» Problem statement
Word for word, return the entries listed below.

» Records for this exercise
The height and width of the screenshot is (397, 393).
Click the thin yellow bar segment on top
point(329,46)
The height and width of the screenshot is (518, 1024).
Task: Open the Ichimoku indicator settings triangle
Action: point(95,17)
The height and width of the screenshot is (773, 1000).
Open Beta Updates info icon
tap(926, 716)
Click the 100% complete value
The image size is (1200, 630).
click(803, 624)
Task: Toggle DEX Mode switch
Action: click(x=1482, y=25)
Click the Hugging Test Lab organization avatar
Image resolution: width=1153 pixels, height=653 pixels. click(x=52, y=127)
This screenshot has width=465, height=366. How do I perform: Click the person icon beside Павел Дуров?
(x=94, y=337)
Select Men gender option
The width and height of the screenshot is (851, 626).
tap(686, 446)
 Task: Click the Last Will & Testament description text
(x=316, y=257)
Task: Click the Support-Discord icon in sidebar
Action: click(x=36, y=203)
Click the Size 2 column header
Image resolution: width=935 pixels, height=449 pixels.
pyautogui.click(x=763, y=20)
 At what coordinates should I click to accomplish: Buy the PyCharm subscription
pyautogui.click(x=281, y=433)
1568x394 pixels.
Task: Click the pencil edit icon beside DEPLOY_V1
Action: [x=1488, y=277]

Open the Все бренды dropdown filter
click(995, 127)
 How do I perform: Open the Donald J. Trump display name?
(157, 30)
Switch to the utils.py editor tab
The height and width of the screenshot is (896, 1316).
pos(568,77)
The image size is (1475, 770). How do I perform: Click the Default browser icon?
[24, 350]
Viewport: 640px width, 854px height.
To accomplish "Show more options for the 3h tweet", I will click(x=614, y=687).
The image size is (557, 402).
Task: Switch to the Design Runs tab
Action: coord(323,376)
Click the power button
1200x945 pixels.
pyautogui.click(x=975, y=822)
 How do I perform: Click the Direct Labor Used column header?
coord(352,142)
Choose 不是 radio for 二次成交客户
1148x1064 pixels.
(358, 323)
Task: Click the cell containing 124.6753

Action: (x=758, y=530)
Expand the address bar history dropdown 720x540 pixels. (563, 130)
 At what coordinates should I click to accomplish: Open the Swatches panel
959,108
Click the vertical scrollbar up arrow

» Output of the task
The height and width of the screenshot is (397, 393).
Click the thin yellow bar segment on top
point(329,46)
The height and width of the screenshot is (518, 1024).
Task: Open the Ichimoku indicator settings triangle
Action: point(95,17)
The height and width of the screenshot is (773, 1000).
Open Beta Updates info icon
tap(926, 716)
Click the 100% complete value
The image size is (1200, 630).
click(803, 624)
Task: Toggle DEX Mode switch
Action: click(x=1482, y=25)
Click the Hugging Test Lab organization avatar
Image resolution: width=1153 pixels, height=653 pixels. click(x=52, y=127)
This screenshot has width=465, height=366. How do I perform: Click the person icon beside Павел Дуров?
(x=94, y=337)
Select Men gender option
The width and height of the screenshot is (851, 626).
tap(686, 446)
 Task: Click the Last Will & Testament description text
(x=316, y=257)
Task: Click the Support-Discord icon in sidebar
Action: click(x=36, y=203)
Click the Size 2 column header
Image resolution: width=935 pixels, height=449 pixels.
pyautogui.click(x=763, y=20)
 At what coordinates should I click to accomplish: Buy the PyCharm subscription
pyautogui.click(x=281, y=433)
1568x394 pixels.
Task: Click the pencil edit icon beside DEPLOY_V1
Action: [x=1488, y=277]

Open the Все бренды dropdown filter
click(995, 127)
 How do I perform: Open the Donald J. Trump display name?
(157, 30)
Switch to the utils.py editor tab
The height and width of the screenshot is (896, 1316).
pos(568,77)
The image size is (1475, 770). How do I perform: Click the Default browser icon?
[24, 350]
Viewport: 640px width, 854px height.
To accomplish "Show more options for the 3h tweet", I will click(x=614, y=687).
The image size is (557, 402).
Task: Switch to the Design Runs tab
Action: coord(323,376)
Click the power button
1200x945 pixels.
pyautogui.click(x=975, y=822)
 How do I perform: Click the Direct Labor Used column header?
coord(352,142)
Choose 不是 radio for 二次成交客户
1148x1064 pixels.
(358, 323)
Task: Click the cell containing 124.6753

Action: (x=758, y=530)
Expand the address bar history dropdown 720x540 pixels. (563, 130)
 At what coordinates should I click to accomplish: Open the Swatches panel
959,108
Click the vertical scrollbar up arrow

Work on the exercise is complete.